Prima di questo tuo percorso fuori dall'Italia, ci sono due altri cortometraggi – Droga Party e Passing – che già mostrano la tua propensione al raffronto istintivo con una dimensione mentale della messa in scena, tutto proteso verso una narrazione che utilizza la realtà come scenario immaginario, in cui fatti concreti ed eventi esistenziali scontornano empaticamente nella condizione intima dei personaggi.

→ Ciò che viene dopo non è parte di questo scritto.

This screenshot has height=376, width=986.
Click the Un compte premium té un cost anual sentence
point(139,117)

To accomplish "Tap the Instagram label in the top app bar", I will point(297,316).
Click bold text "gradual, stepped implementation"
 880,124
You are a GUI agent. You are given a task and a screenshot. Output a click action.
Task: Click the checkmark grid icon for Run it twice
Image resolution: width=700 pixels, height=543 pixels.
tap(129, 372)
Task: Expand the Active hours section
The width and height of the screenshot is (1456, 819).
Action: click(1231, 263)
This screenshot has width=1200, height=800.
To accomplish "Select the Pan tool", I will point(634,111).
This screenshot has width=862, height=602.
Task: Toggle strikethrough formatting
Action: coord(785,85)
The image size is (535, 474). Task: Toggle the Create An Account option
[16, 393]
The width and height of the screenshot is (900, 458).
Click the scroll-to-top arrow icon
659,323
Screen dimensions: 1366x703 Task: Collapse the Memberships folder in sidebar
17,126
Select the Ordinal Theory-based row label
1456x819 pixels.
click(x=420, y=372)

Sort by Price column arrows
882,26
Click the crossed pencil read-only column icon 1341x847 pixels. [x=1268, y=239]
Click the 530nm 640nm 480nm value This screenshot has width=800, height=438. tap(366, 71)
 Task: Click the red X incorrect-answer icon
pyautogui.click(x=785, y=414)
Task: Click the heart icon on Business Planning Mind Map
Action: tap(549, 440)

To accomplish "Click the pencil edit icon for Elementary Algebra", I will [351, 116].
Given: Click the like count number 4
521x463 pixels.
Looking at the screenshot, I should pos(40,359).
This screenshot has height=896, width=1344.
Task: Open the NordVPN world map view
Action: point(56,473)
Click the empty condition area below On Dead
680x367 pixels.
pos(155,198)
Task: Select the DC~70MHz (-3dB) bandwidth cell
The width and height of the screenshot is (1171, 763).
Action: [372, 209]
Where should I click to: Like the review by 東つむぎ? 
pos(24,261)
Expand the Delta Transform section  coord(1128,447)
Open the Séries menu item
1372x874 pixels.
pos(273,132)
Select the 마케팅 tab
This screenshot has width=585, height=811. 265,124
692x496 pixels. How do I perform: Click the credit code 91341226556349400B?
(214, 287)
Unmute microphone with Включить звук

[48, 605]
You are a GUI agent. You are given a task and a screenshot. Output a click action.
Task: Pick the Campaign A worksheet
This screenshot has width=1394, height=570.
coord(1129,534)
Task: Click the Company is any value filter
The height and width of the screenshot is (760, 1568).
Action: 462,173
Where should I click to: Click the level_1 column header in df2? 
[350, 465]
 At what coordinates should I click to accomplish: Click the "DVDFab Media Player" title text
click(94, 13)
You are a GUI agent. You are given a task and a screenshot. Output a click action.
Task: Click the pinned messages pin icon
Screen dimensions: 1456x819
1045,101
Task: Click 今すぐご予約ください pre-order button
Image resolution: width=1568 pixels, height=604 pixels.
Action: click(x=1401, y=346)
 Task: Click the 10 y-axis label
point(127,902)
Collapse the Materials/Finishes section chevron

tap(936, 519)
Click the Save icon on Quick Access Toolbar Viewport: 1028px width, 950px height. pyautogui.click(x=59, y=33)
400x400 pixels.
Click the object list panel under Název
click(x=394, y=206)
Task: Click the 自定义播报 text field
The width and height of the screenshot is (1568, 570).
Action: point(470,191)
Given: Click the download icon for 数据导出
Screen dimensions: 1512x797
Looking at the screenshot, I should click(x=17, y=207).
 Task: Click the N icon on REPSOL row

In entrambi i miei cortometraggi precedenti ci sono sicuramente delle fascinazioni e delle problematiche che continuo a sviluppare in Archipel e Fireworks. Per esempio Droga Party è organizzato attorno all'idea di un sogno senza un unico sognatore, collettivo, come in un musical. Solo che in Droga Party – tranne in una scena – nessuno balla o canta. Ma è un film molto coreografico, come Fireworks. Poi anche in Passing come in Fireworks c'era l'idea di un film “fatto di cocci”, molto eterogeneo nelle sue parti e nelle sue scelte stilistiche. Droga Party e Passing sono però più dal versante delle immagini mentali, del sogno e della memoria. Mentre Archipel e Fireworks si confrontano di più con la realtà, tentandone una riscrittura.